* Exercise directions *
Reproduce each of the items below word for word, leaving out the pictures.

::: Recorded data :::

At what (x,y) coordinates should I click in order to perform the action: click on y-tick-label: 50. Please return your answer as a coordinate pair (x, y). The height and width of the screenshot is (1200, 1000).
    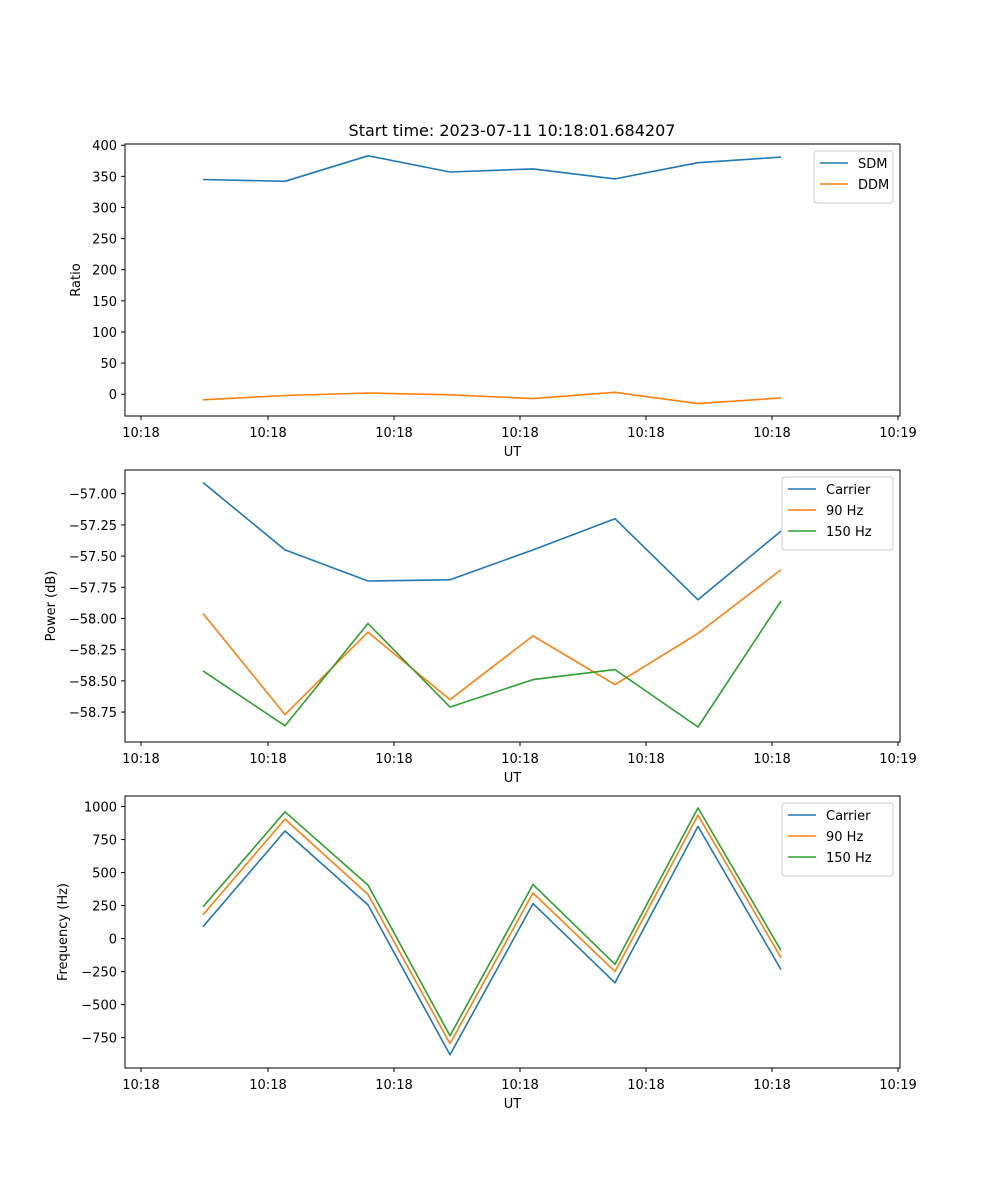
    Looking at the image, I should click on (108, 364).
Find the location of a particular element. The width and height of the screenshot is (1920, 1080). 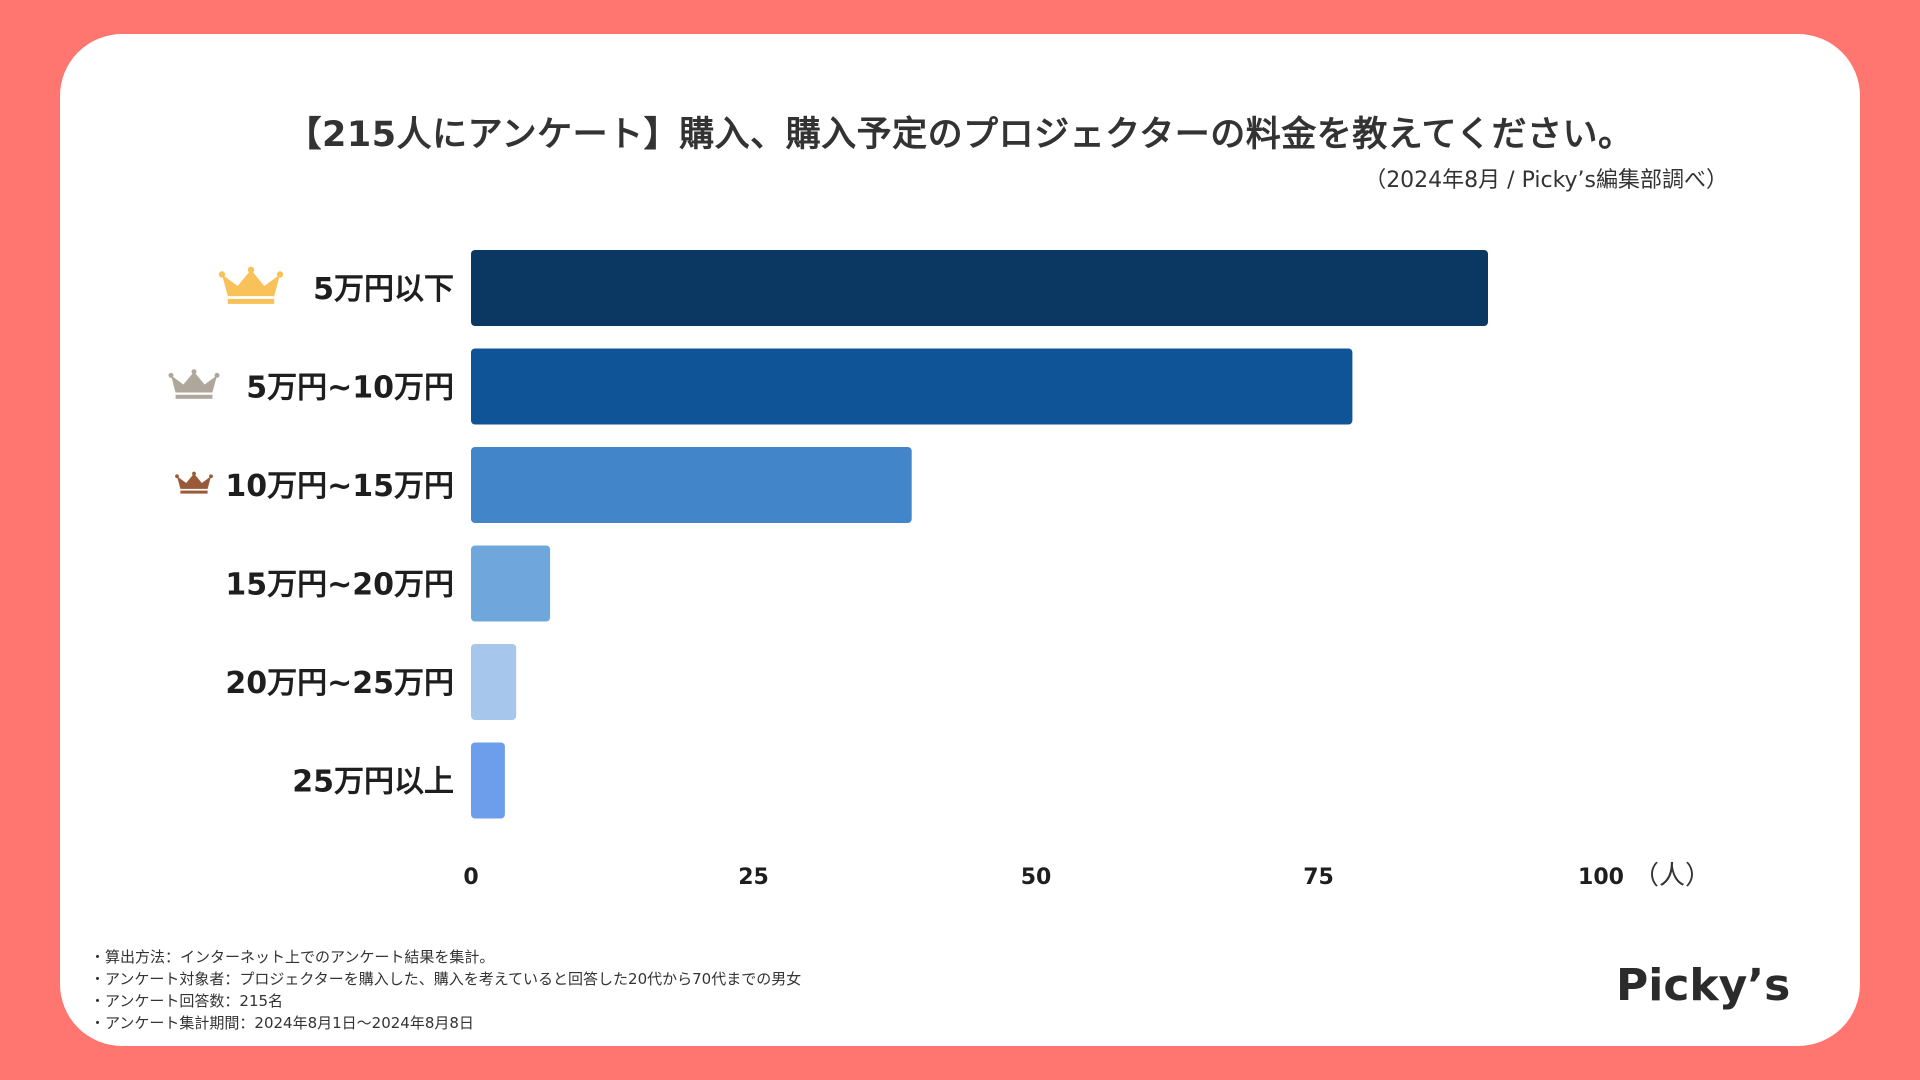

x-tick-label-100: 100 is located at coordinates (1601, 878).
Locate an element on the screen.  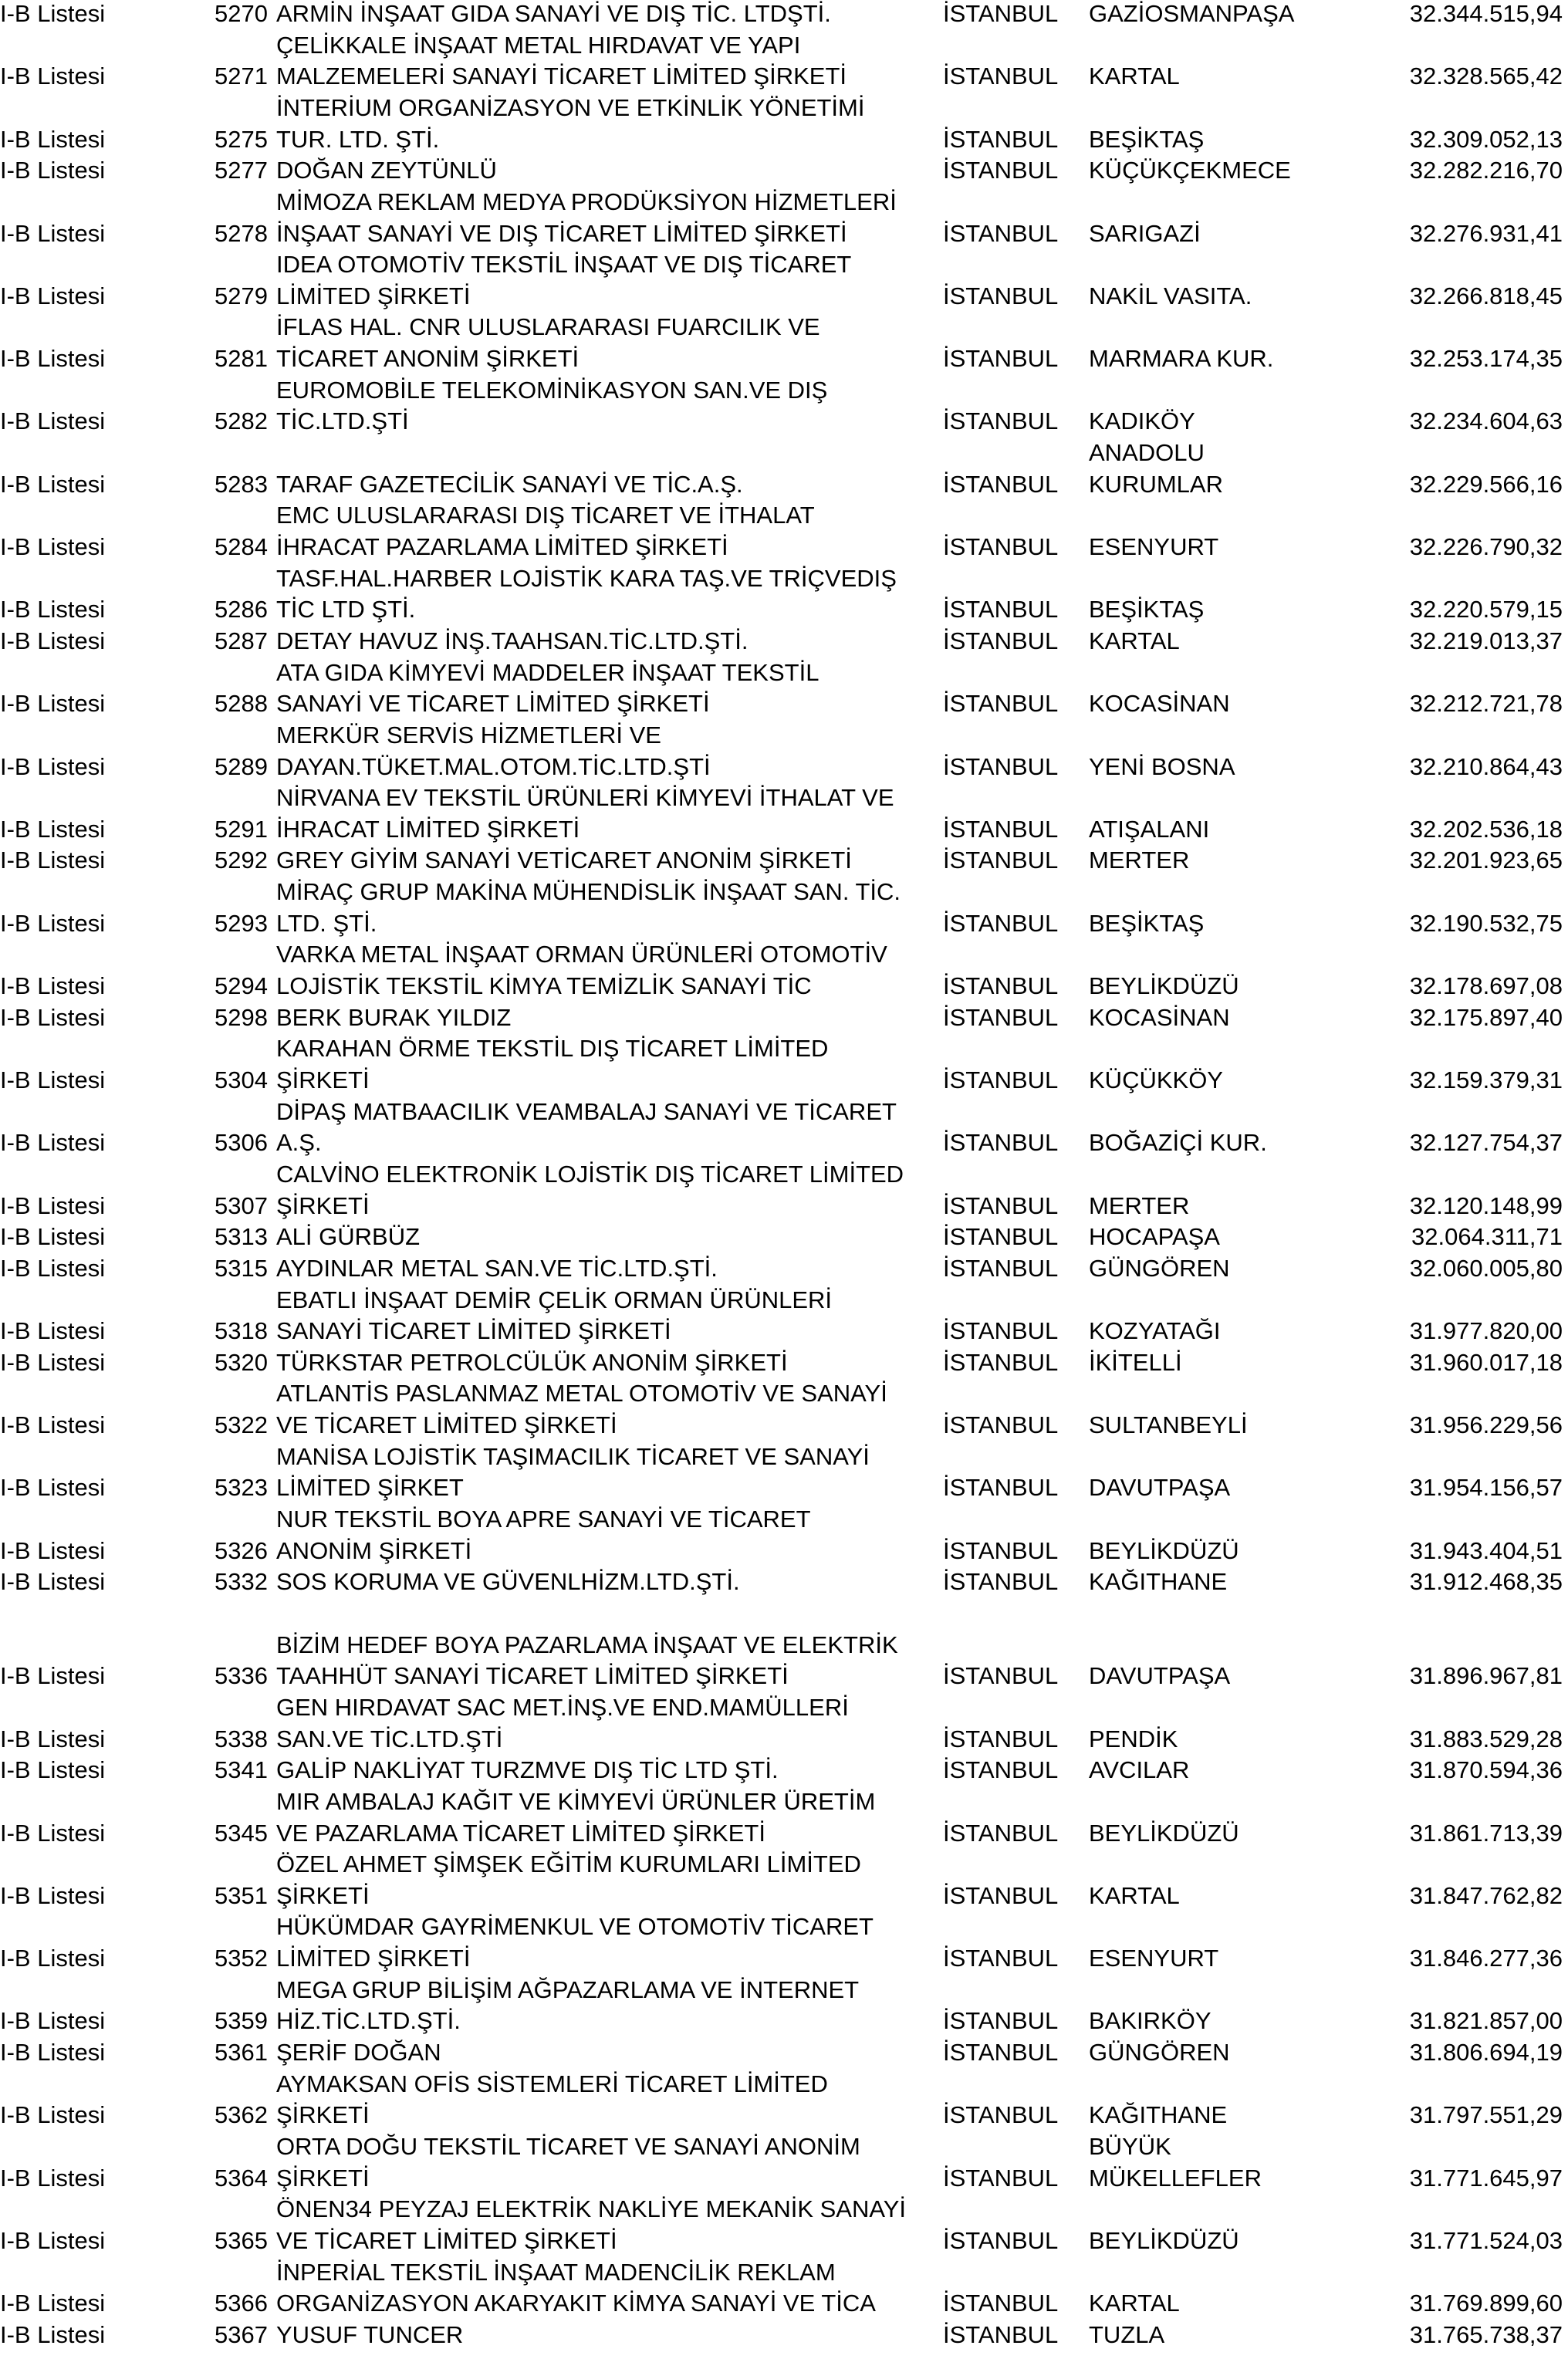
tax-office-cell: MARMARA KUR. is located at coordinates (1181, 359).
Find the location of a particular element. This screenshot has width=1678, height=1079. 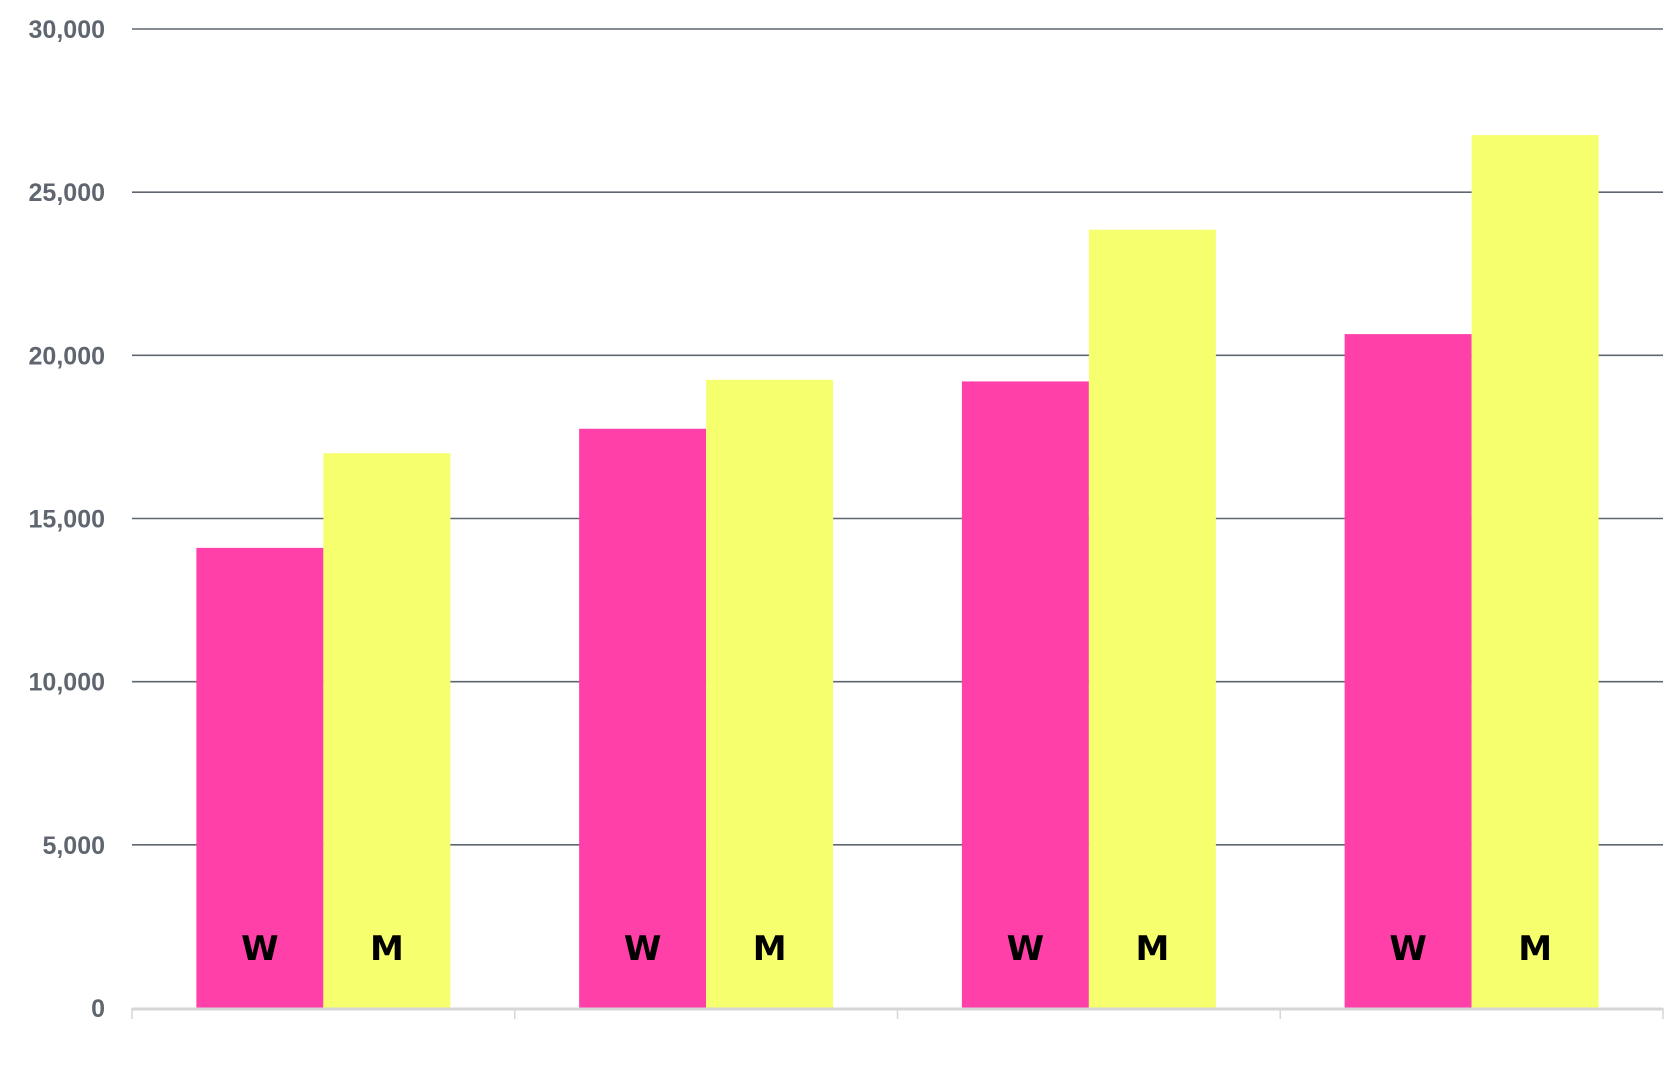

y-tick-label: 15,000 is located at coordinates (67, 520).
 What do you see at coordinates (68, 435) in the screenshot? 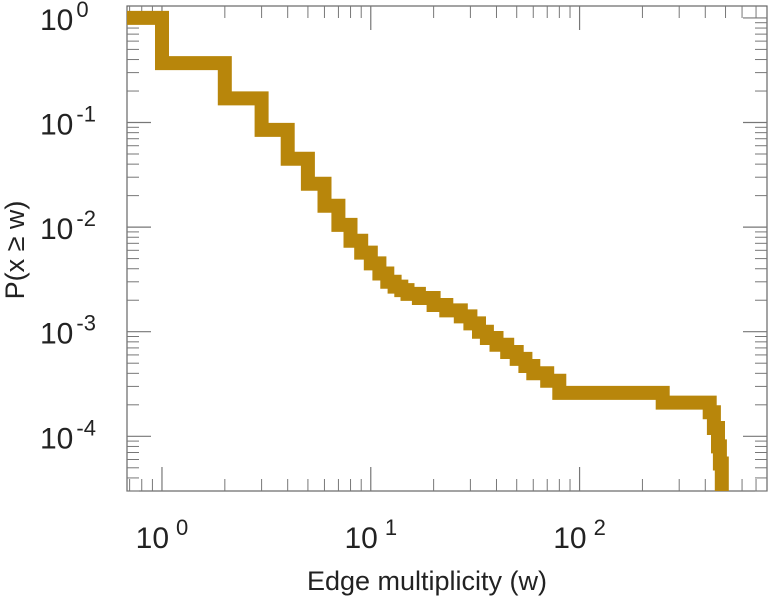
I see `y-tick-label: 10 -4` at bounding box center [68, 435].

:::

* Output of the exercise *
At what (x,y) coordinates should I click in order to perform the action: click on y-tick-label: 50. Please return your answer as a coordinate pair (x, y). The height and width of the screenshot is (1200, 1000).
    Looking at the image, I should click on (108, 364).
Find the location of a particular element. The width and height of the screenshot is (1920, 1080). 

x-tick-label-100: 100 is located at coordinates (1601, 878).
Locate an element on the screen.  
tax-office-cell: MARMARA KUR. is located at coordinates (1181, 359).
Find the location of a particular element. This screenshot has width=1678, height=1079. 

y-tick-label: 15,000 is located at coordinates (67, 520).
 What do you see at coordinates (68, 435) in the screenshot? 
I see `y-tick-label: 10 -4` at bounding box center [68, 435].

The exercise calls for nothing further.